Australia’s ability to feed Asia is more limited than some people think according to analysts at CBA, even if Australia’s farm sector actually benefits from future Asian demand.
They point out that Australia’s area of quality farmland is limited and its farmland area is actually declining.
Over 60 million hectares of farmland have been taken out of production over the past two decades, equivalent to a loss of 13%.
That's an area twice the size of New Zealand (26.8 million hectares), and more than four times the total amount of New Zealand agricultural land in production (15.8 million hectares).
Some of this decline is attributed to urban encroachment, but more is attributed to retired land because of poor productivity and environmental considerations.
They point out that "existing soil constraints [and] limited water supplies ... obstructs opportunities", and even if they are overcome additional potential production will be very small.

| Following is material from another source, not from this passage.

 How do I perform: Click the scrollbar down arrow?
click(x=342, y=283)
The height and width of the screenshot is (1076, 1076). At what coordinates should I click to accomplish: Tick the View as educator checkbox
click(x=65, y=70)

And they remind readers that Australia’s recent yield performance is not encouraging.
Between 1970 and 2000 Australian wheat yields trended higher by 2.5% per annum, although from 2000 to 2012 yield growth slowed to just 0.3% per annum. More broadly, productivity growth in broadacre agriculture turned negative during the 2000s after growing by 1.6-1.8% pa in the 1980s and 1990s. Adverse seasonal conditions contributed to weak productivity performance, but more importantly, the slowdown reflects structural issues.
Western Australia, usually the country's biggest grain-growing state, has in fact become the epicentre of Australia's drought concerns, with their Climate Commission warning of a 15% drop in rainfall there since the mid-1970s, and the prospect of a further decline to come.

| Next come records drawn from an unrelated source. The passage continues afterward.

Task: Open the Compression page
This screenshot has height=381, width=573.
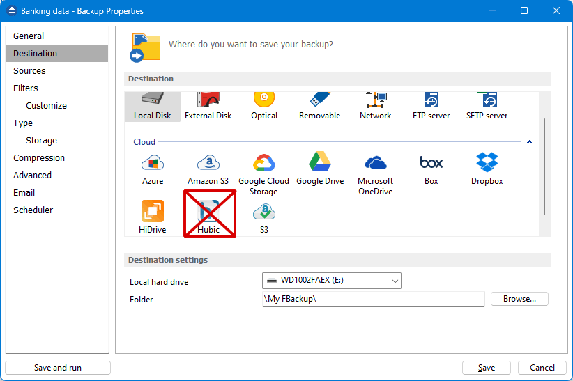Action: [39, 158]
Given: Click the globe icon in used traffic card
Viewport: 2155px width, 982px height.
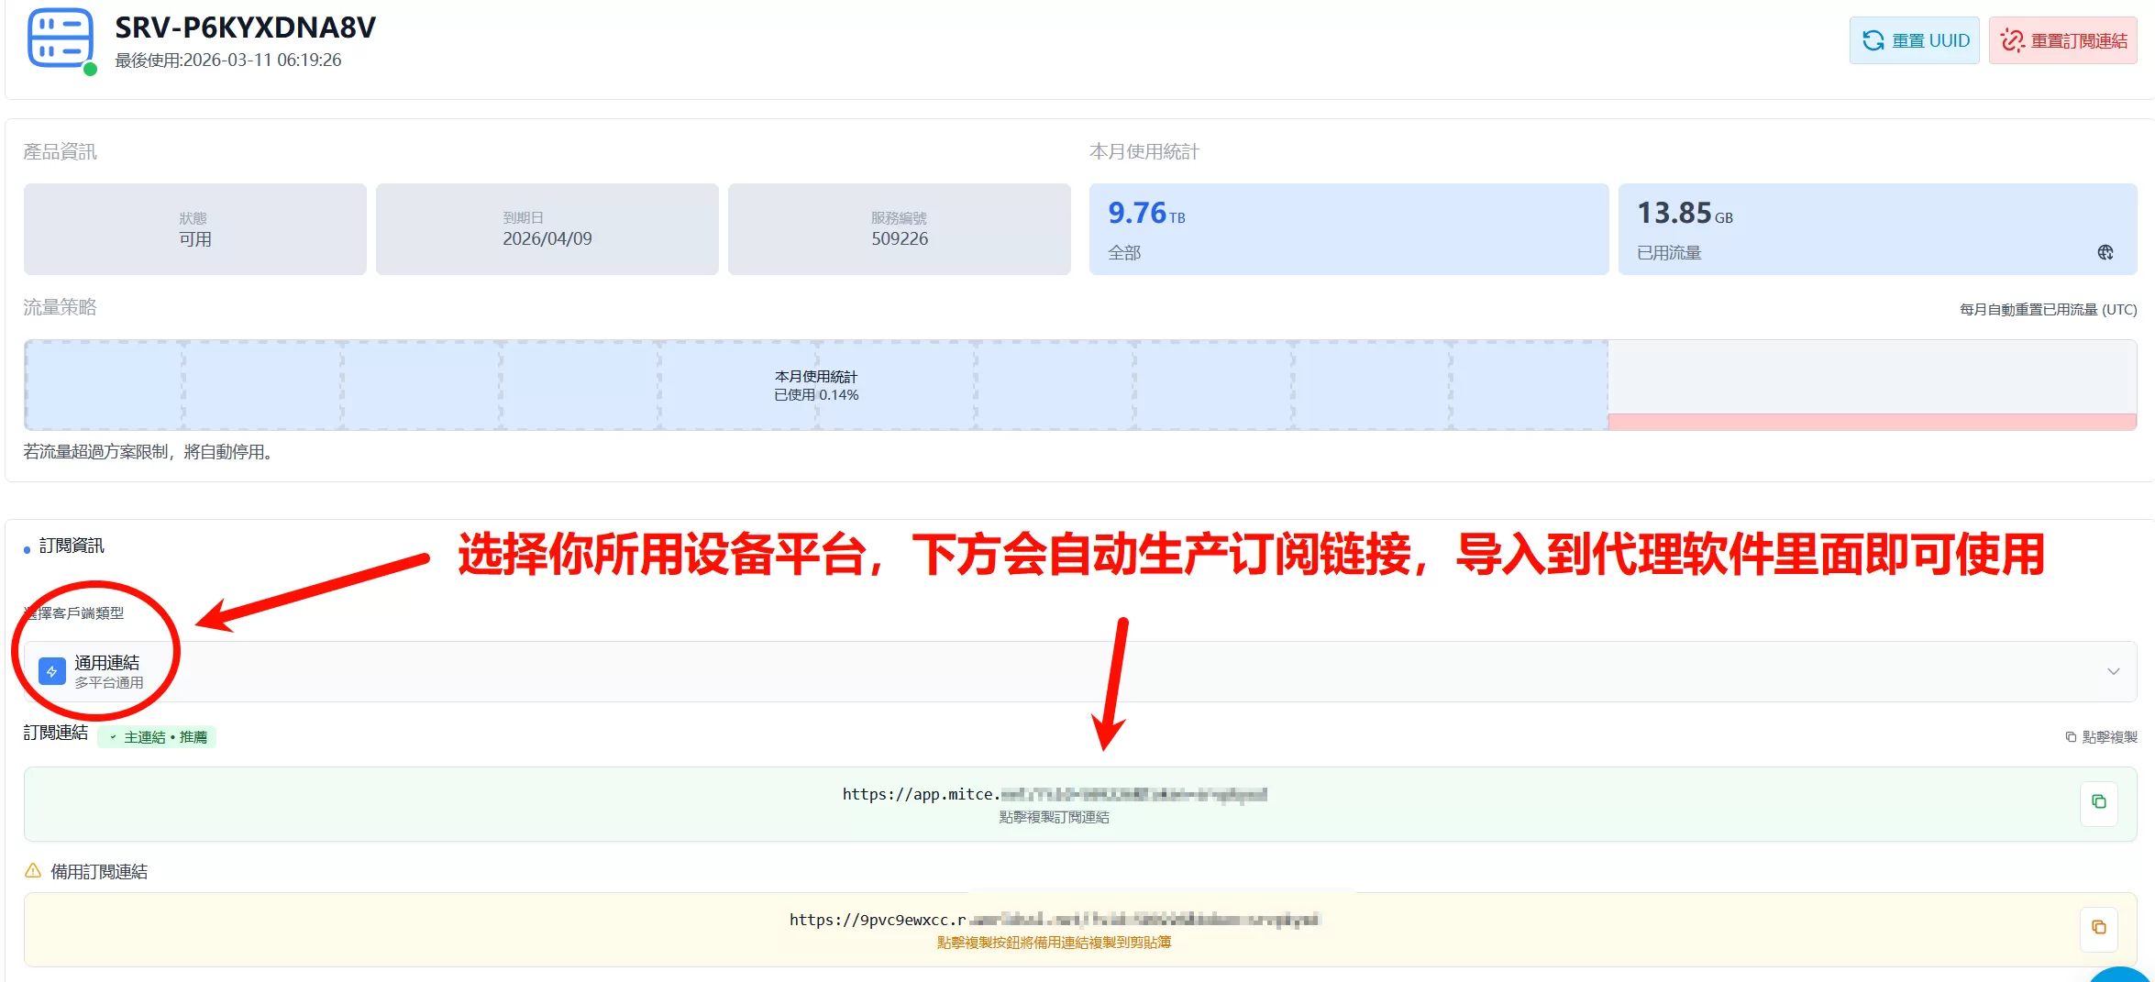Looking at the screenshot, I should (2105, 252).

Rainfall patterns in Western Australia have changed over the last 40 years. There is significant evidence that climate change has contributed to the marked drying trend in the southwest of the state. This has had serious implications for urban water supplies and agriculture.

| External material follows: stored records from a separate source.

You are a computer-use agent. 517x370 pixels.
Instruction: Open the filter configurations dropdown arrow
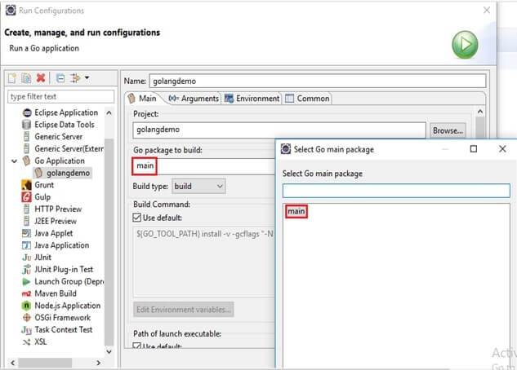(x=87, y=78)
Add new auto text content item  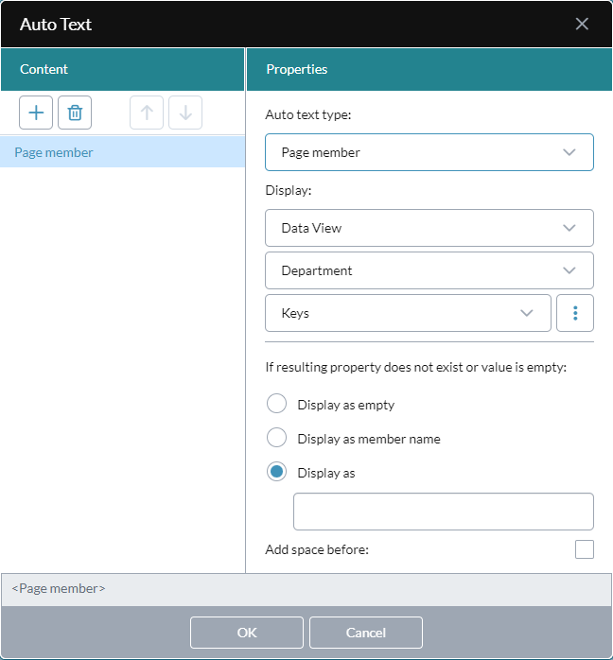pyautogui.click(x=36, y=113)

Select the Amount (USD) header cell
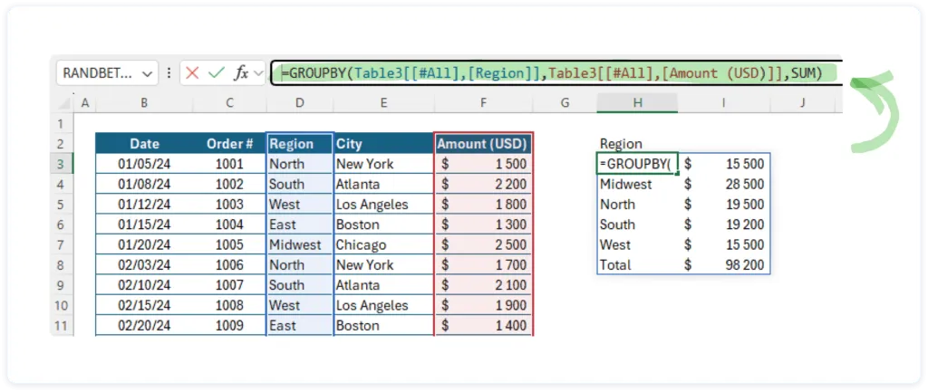(483, 143)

However, recent experience shows how a drier climate could reduce crop yields, pointing towards limits to our adaptive capacity. Following the very dry conditions that occurred across the Western Australian wheatbelt in 2010, production of wheat and other winter crops in 2010-11 was around 43% lower than production for the previous season.
Just how small Australia's key agricultural production is compared to current demand is instructive.
At current rates, China and India would eat Australia’s total wheat crop in little over a month. Likewise, Australia contributes less than 2% to global milk supply, less than 1% of global coarse grain supply and less than 0.2% to global rice supply. Our total rice supply is equivalent to just two days of current Chinese demand. If Australia were to produce enough rice to feed China for one year the entire state of Victoria would need to be converted to rice paddies.
Australia's only hope to benefit from the coming demand pull from an emerging and richer Asia is by the sale of its expertise, the authors say. Any increased production will be immaterial.
The research note is here ».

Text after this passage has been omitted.